The second principal conclusion emerging from this study is that telomere shortening occurs in the vast majority of luminal B, HER-2 and triple-negative tumors, but in a smaller fraction of luminal A type tumors. A recent large patient cohort demonstrated that luminal A tumors are associated with a lower risk of local or regional recurrence when compared with other molecular subtypes.18 It has long been recognized that breast adenocarcinomas are characterized by genomic instability. The molecular mechanisms leading to genomic instability are not fully elucidated; however, one potential initiator of genomic instability is telomere dysfunction due to critical telomere shortening.4, 33 Thus, telomere shortening may be reflective of the degree of underlying genomic instability, a feature shared by higher-grade HER-2 and triple-negative carcinomas.34 Another possibility is that telomere shortening follows tumor progression as evidenced by the association with higher stage and histological grade.8, 10, 11 It is noteworthy that recent data have demonstrated that not only can short telomeres lead to telomere dysfunction but abnormally long telomeres may also do so.35, 36 In this context, we previously demonstrated the presence of alternative lengthening of telomeres, a recombination-based mechanism that lengthens telomeres, in three cases of breast carcinoma.21 Interestingly, all three cases were also HER-2-positive, suggesting a possible common underlying mechanism. The significance of long telomeres in cancers lacking evidence of the alternative lengthening of telomeres phenotype is currently not clear and would need to be addressed in future studies.

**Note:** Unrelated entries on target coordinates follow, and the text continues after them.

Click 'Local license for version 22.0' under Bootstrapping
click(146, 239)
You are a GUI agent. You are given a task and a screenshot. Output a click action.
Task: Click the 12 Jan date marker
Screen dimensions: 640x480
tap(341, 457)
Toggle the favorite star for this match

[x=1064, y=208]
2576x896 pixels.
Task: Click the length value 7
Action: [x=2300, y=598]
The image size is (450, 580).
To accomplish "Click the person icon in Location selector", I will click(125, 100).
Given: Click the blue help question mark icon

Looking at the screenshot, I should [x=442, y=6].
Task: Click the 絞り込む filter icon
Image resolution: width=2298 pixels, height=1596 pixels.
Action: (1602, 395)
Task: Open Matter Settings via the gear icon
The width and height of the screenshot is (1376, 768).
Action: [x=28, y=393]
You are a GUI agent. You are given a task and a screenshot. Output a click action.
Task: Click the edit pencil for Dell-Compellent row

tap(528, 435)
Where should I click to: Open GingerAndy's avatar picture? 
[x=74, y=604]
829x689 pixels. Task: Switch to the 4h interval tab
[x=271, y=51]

This study is the first assessment of telomere lengths in breast cancer subtypes. In addition, we analyzed telomere lengths directly, at the single cell level, within breast cancer tissues using a FISH assay. Previous studies have measured telomeres using bulk assays such as Southern blot and terminal restriction fragment analysis,8 quantitative PCR10 or with a chemiluminescent-based slot blot assay that measures telomere DNA content, a proxy of telomere length.9, 11, 12 These types of measurements do not allow for single cell resolution. Study limitations include the absence of small tumors (<1 cm), thus selecting for higher stage and histological grade cases, and the limited demographic and lifestyle information, as this was obtained retrospectively. In addition, the lack of complete data on follow-up time, because of the fact that part, but not all, of the patients’ treatment occurred at our Institution, prevented us from determining an association between telomere length and outcome.

In conclusion, we have demonstrated that telomere lengths vary among different subtypes of breast cancer in a manner consistent with their aggressiveness. Prospective studies are required to further evaluate the usefulness of telomere length as a prognostic and/or predictive marker of disease progression and treatment response within the various subtypes and determine temporality.